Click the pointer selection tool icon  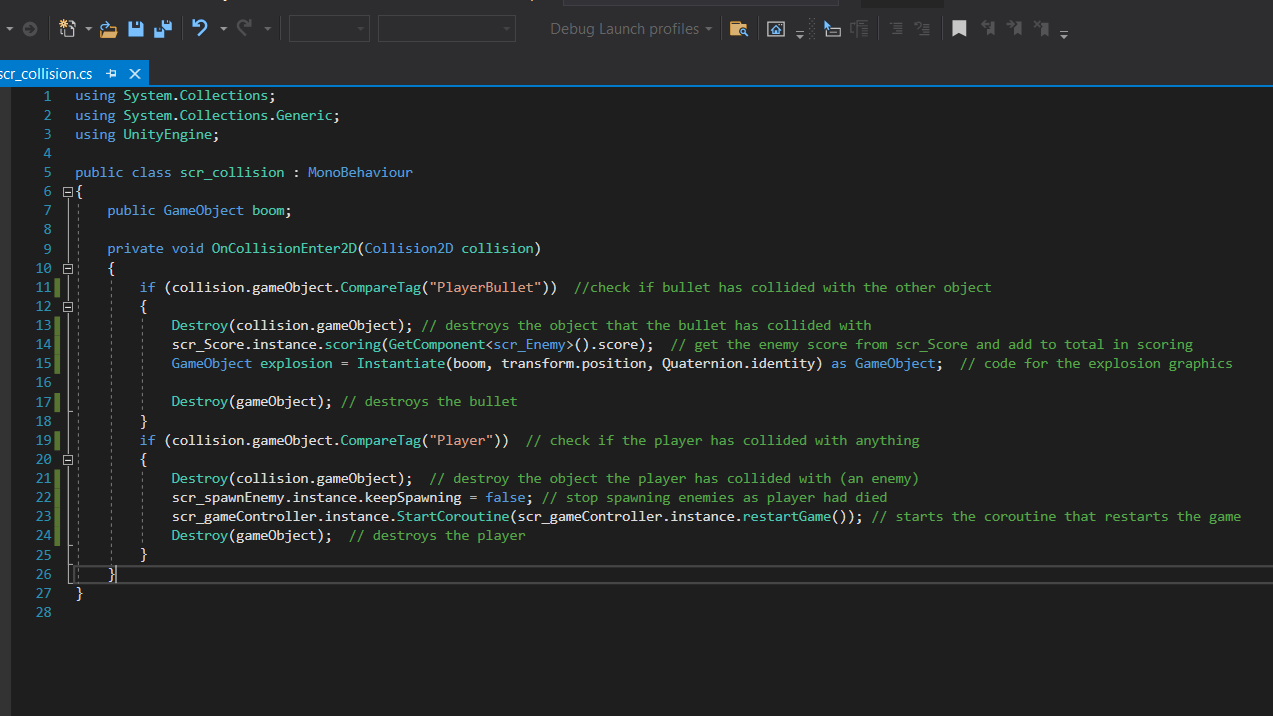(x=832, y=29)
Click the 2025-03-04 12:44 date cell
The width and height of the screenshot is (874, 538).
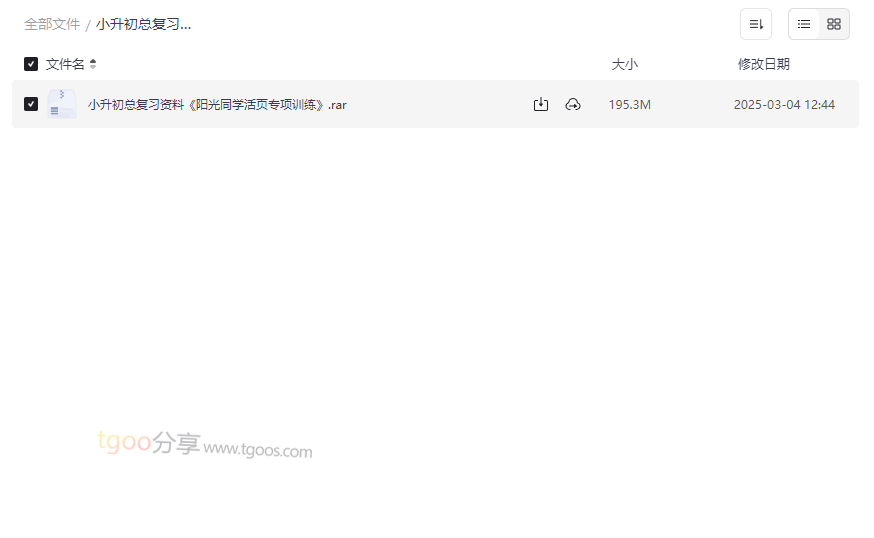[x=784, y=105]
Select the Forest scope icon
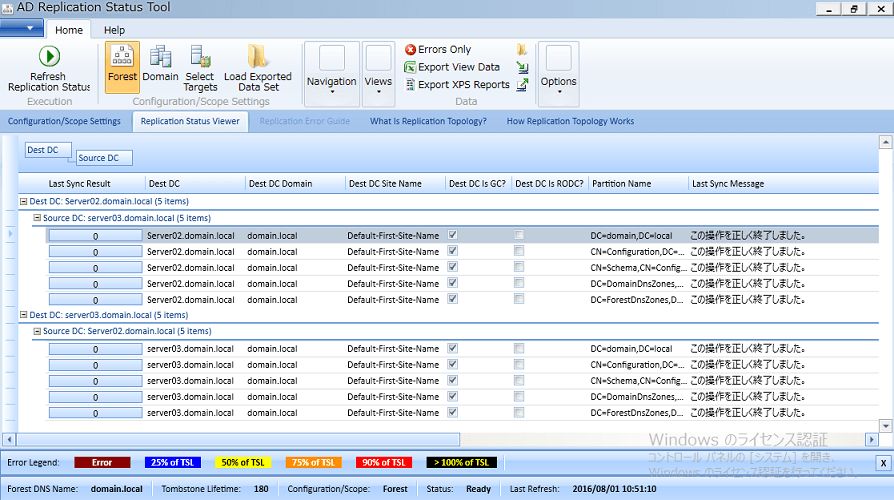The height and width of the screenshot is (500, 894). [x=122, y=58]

▶ Problem statement
Return the stretch of items from the line containing "Click the 2025-03-04 12:44 date cell" through the end of the items, unchanged and without the pictures.

▶ Result of this exercise
Click the 2025-03-04 12:44 date cell
The width and height of the screenshot is (874, 538).
[x=784, y=105]
Select the Forest scope icon
The height and width of the screenshot is (500, 894). [x=122, y=58]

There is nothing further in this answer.